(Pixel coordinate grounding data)
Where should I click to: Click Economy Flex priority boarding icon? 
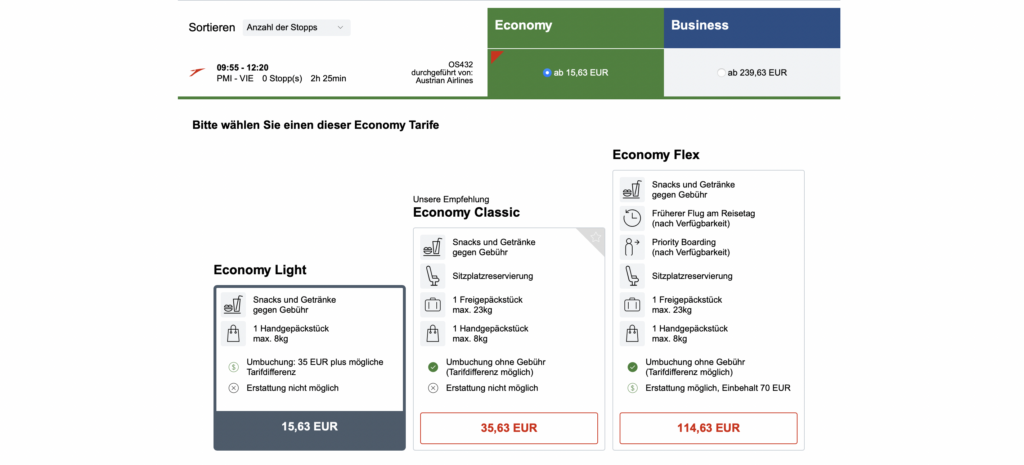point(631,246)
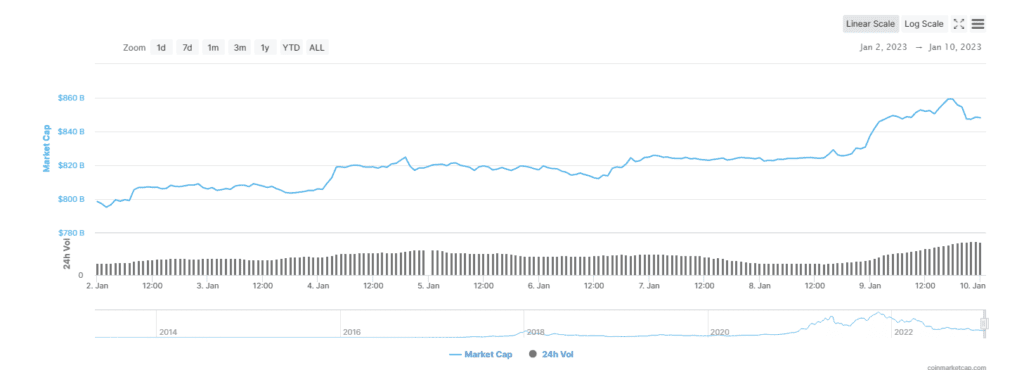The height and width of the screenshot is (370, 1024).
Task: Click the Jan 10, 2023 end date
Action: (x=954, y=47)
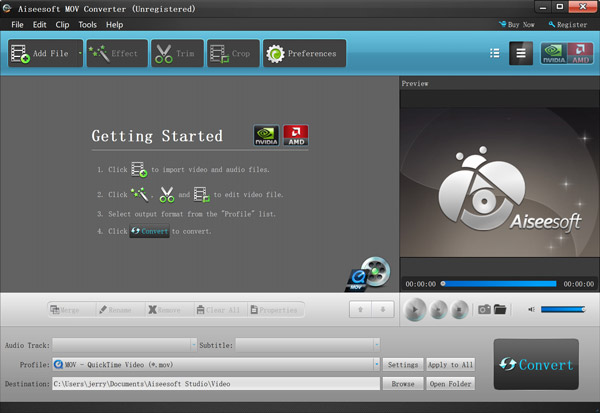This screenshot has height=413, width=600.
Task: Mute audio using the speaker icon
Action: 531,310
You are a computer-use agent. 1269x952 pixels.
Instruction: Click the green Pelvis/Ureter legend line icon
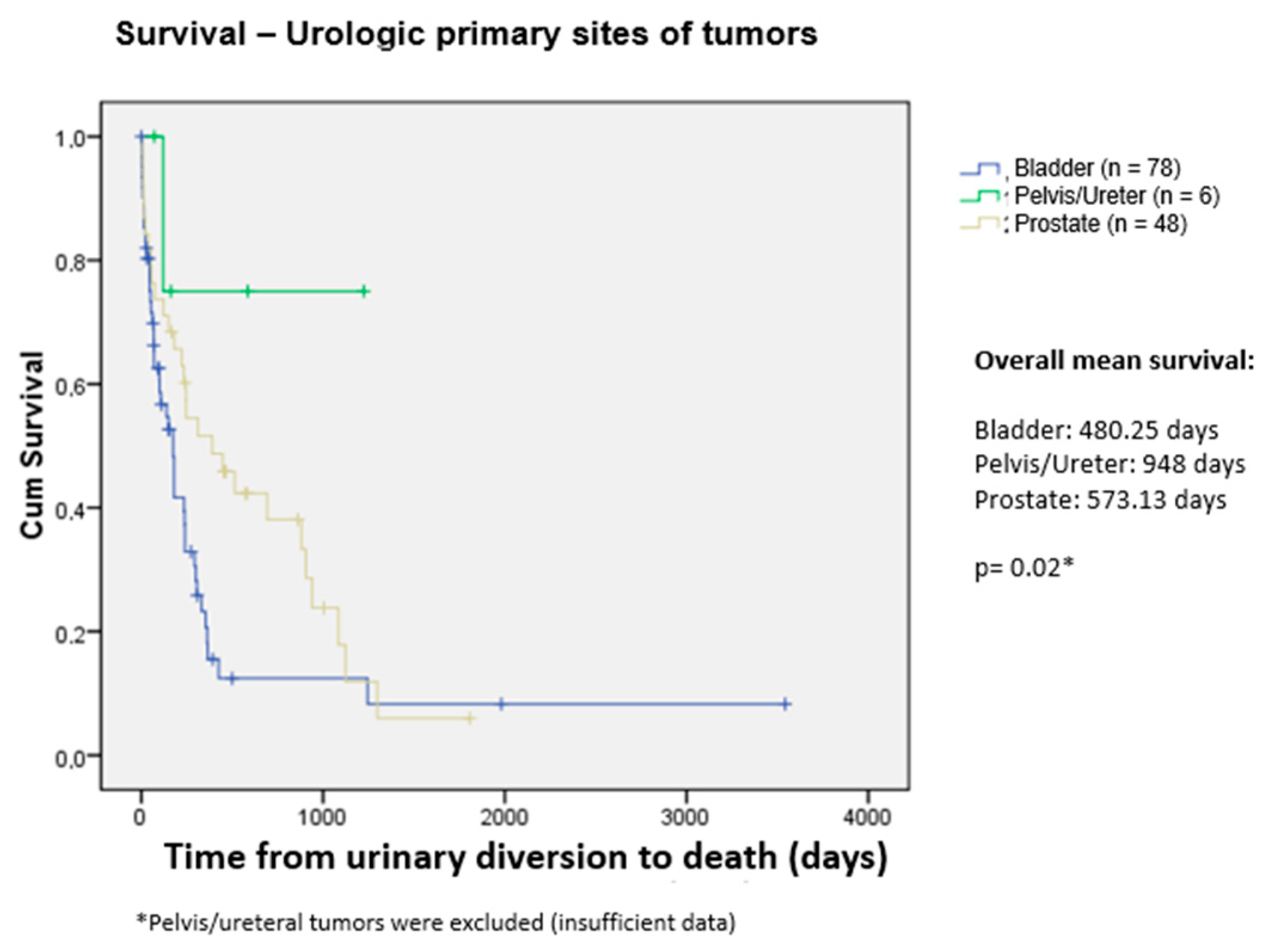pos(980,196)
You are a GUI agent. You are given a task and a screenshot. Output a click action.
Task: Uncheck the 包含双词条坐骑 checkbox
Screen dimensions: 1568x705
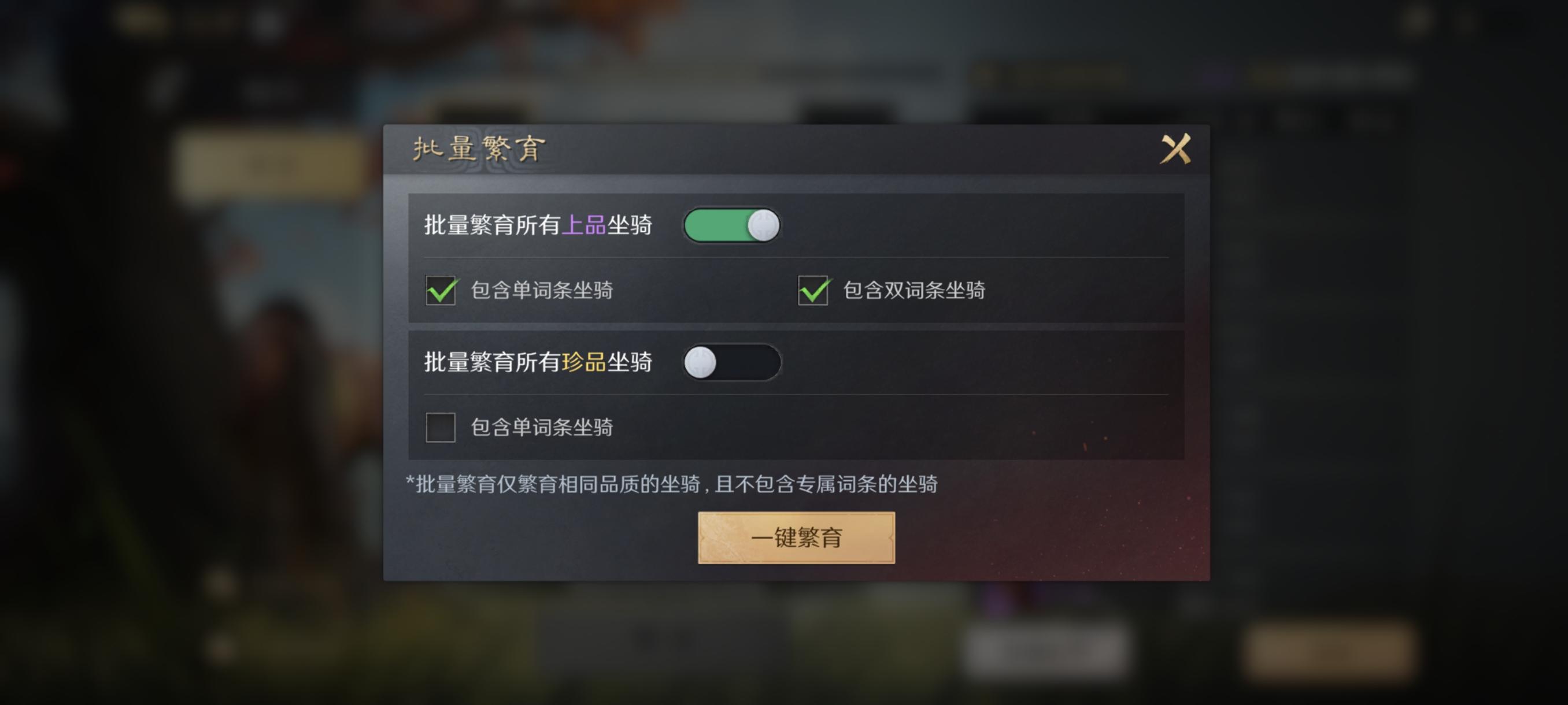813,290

▶ ASSIGNED TASK:
Scan the lines above, and whenever one holds the string "agent", copy it.

▶ YOUR RESPONSE:
You are a computer-use agent. 1269x952 pixels.
You are a GUI agent. You are given a task and a screenshot. Output a click action.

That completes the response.